北川 がんゲノム医療はまだ取り組み途上ですが、今年の6月から一部保険診療も始まりました。これから数年で大きな変化があるでしょう。もちろんまだまだ課題もあるので、患者さんに過剰な期待を与えず、正確な情報を伝えることが大事です。

北川雄光 先生

吉田和弘 先生


正しい情報の伝達 周辺サポートが重要

中井 確かに新しい治療法に対しては、マスコミは「夢の治療薬現れる」などと大げさにとりあげがちです。

北川 がんの治療には、一定のエビデンスがあり、最適な治療として推奨されている標準治療があります。でも患者さんのなかには、自分にはもっといい治療法があるはずだと、エビデンスのない民間療法などに走ってしまう人がいます。その結果、標準治療で治癒するチャンスを逸してしまうのはとても残念です。

吉田 私どもにはそのような警告を発する義務があると考えています。そのためにも当学会では、複雑化したがん治療にかかわる情報を客観的に整理した「診療ガイドライン」の公開、評価、策定に取り組んでいます。

北川 がんに関する知識やコミュニケーションスキルを学び、地域でどんな治療が受けられるかといった相談にのる「認定がん医療ネットワークナビゲーター制度」もつくりました。

吉田 患者さんが情報の取捨選択をする手助けをしたり、セカンドオピニオンを紹介したりもするわけです。

中井 がんになると治療費の問題もありますし、グリーフケアなど家族の精神面でのサポートも必要です。

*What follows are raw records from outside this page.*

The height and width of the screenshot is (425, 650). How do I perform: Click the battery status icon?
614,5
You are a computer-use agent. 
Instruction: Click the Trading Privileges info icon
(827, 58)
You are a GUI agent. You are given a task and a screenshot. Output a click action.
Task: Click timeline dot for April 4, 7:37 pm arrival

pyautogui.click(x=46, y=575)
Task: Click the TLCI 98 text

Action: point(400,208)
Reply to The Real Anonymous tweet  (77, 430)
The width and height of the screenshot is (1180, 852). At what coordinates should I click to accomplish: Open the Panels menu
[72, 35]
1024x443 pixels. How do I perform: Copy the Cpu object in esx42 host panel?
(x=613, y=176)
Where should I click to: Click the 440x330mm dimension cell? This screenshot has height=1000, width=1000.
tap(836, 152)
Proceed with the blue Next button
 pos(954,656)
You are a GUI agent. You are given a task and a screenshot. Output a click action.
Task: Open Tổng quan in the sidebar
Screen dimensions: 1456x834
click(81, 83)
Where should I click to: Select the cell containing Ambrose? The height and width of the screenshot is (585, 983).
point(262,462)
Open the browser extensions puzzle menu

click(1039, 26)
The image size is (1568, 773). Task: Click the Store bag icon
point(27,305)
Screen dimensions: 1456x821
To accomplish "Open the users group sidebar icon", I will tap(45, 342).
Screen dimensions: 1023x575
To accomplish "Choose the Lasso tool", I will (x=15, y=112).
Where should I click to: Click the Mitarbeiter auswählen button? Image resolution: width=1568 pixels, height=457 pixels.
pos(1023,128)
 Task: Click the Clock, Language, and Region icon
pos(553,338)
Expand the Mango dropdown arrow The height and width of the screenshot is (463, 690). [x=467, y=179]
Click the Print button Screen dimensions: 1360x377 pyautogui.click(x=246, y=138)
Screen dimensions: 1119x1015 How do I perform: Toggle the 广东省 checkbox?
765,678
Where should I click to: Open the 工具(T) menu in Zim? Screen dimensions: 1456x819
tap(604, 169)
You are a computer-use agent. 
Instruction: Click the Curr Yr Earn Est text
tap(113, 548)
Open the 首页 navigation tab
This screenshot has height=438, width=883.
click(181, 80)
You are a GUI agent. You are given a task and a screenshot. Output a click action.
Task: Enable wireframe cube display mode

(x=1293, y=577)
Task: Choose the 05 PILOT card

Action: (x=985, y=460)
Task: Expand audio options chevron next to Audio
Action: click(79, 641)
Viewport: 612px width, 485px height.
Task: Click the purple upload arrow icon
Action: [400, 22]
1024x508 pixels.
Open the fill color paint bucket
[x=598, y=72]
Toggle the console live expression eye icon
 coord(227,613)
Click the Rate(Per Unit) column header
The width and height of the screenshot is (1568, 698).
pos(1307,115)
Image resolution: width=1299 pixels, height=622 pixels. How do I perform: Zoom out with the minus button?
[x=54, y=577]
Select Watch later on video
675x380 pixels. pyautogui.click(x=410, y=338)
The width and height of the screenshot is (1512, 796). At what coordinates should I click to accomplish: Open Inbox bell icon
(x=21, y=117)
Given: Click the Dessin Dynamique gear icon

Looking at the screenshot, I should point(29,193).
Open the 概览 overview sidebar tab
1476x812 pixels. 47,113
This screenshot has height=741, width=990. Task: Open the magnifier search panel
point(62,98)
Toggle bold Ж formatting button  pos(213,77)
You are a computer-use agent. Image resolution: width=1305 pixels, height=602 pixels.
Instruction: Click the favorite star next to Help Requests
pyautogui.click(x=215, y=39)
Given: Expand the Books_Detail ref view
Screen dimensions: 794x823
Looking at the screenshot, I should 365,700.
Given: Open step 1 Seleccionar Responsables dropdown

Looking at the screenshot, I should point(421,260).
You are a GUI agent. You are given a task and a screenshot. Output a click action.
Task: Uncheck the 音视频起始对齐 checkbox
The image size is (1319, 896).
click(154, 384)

服部 そういった意味では、医療従事者以外のサポートの重要性がますます高まっています。医療だけでなく、周辺環境を含めた患者さんのサポート体制をいかに築くかが問われています。

北川 とくに就労支援は重要です。今は治療技術の進歩によって、仕事とがん治療を両立できる場合も増えています。それなのにがんと診断されたとたん、仕事をやめてしまう人もいます。

服部 治療しながら社会生活を営むことができるようになったのは喜ばしいことですが、それは同時に、治療と長く付き合い、何らかの働きにくさをかかえながら職場に戻るということにもつながります。しかし、理解や受け入れが進まない企業がまだ多いのも現実です。医療の進歩に社会が追いついておらず、がん患者が働くスタンダードなかたちがまだ社会にないのです。そのため悲しい思いをされている方も少なくありません。今はまさに過渡期なわけですが、これから私たちはどのようにがんと共存する社会をつくっていくべきなのか。それを考えるうえでも、学術集会で最先端の医療の現状を、社会にフィードバックしていただくことはすごく意義があることです。

吉田 患者さんが働きながらがんを治せるようにと考えることが、抗がん剤の量や使い方を工夫して副作用が少ない治療法を開発することにもつながります。社会づくりと治療法の開発は、まさに車の両輪だと思います。